Tips For BBQ Sauce Recipes For Chicken

Growing up, a large number of people interchanged the words "grilling" and "barbecue". There is a distinct difference in the two, and the method you use will probably determine the type of sauce you place on your chicken.


Grilling is done over a high heat. Food cooks rather quickly and is a great break from the kitchen.

Barbecuing is different. It takes a low fire and a long time to cook the meat. This is usually done with larger pieces of meat or whole slabs of ribs. A whole chicken can be done this way, but if you don't like the smoky taste that barbecuing for many hours at 200 -300 degrees produces, you may want to shy away from it.

Indirect cooking is the compromise. Your fire is built, or you gas grill burner turned on, until it reaches the desired temperature. With a gas grill you will use one burner. The charcoal is raked to one side of the grill and the chicken is cooked on the other. In effect, what you are doing is creating an oven.

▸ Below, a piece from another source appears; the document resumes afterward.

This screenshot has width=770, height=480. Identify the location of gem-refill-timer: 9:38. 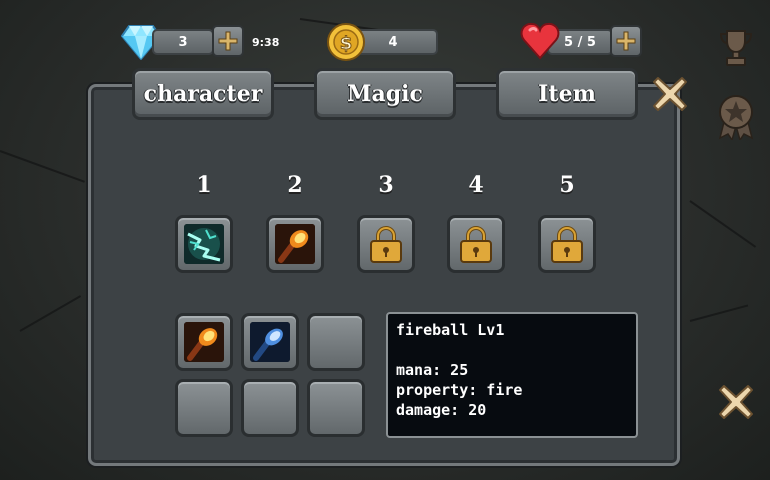
(266, 42).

It is a rare occurrence when several cooks will agree on a barbecue sauce. It stands in the same arena as steak sauce to some. If it needs sauce, it isn't good meat. Not necessarily true, but that is another issue.

The barbecue sauce boom in the United States will give you selections that you may never have heard of. The taste will vary from Memphis to Raleigh and the opinions will vary just as much.

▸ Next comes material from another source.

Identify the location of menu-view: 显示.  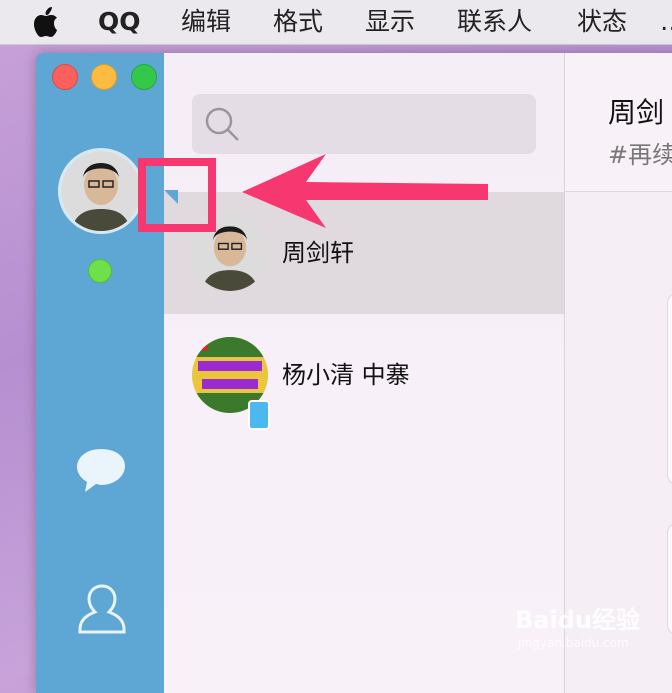
(390, 22).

Finding the right balance to suit your taste is what counts. I'm sure many of you will make your own barbecue sauce and place your signature on it.

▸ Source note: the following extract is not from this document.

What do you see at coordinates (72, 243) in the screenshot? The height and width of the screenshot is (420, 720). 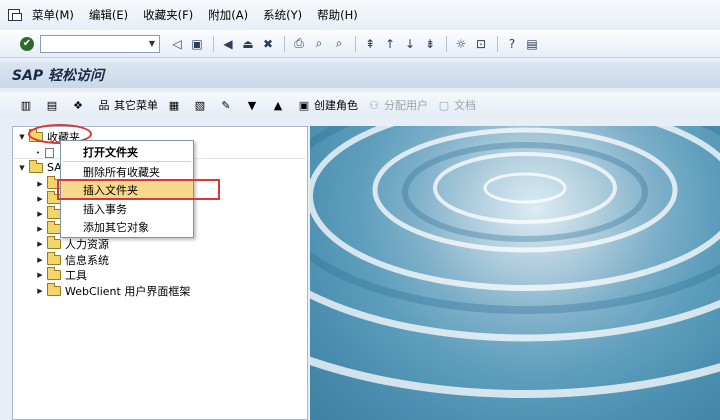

Sauces can be sweet with maple syrup, honey, hoisin sauce, molasses or a can of soda in the mix. Others can be sour with lemon juice, vinegar or cider in them. Worcestershire sauce fits into that category as well. If hot and spicy sauces make you happy you will include onions, garlic, any variety of peppers or pepper sauce and other spices.

Thick or thin is also a matter of personal taste. Regional exposure often influences our choices. The Carolina's and Georgia make a thinner sauce with varying flavors. Some just live for the smoky taste and load it up with liquid smoke. Some are tomato based, others vinegar based. Here again, sweet, sour or spicy.

Oriental barbecue sauces will be based with soy sauce. Peanut oil and some hot spicy sauces will comprise the remainder of the flavor enhancement.

A good barbecue sauce will make the meat taste better, not be the primary flavor. If you are using a sweeter sauce, save the application until the meat is near completion. Like spaghetti sauce, the longer you cook it the better it will be. Slow cooking over low heat is the key here.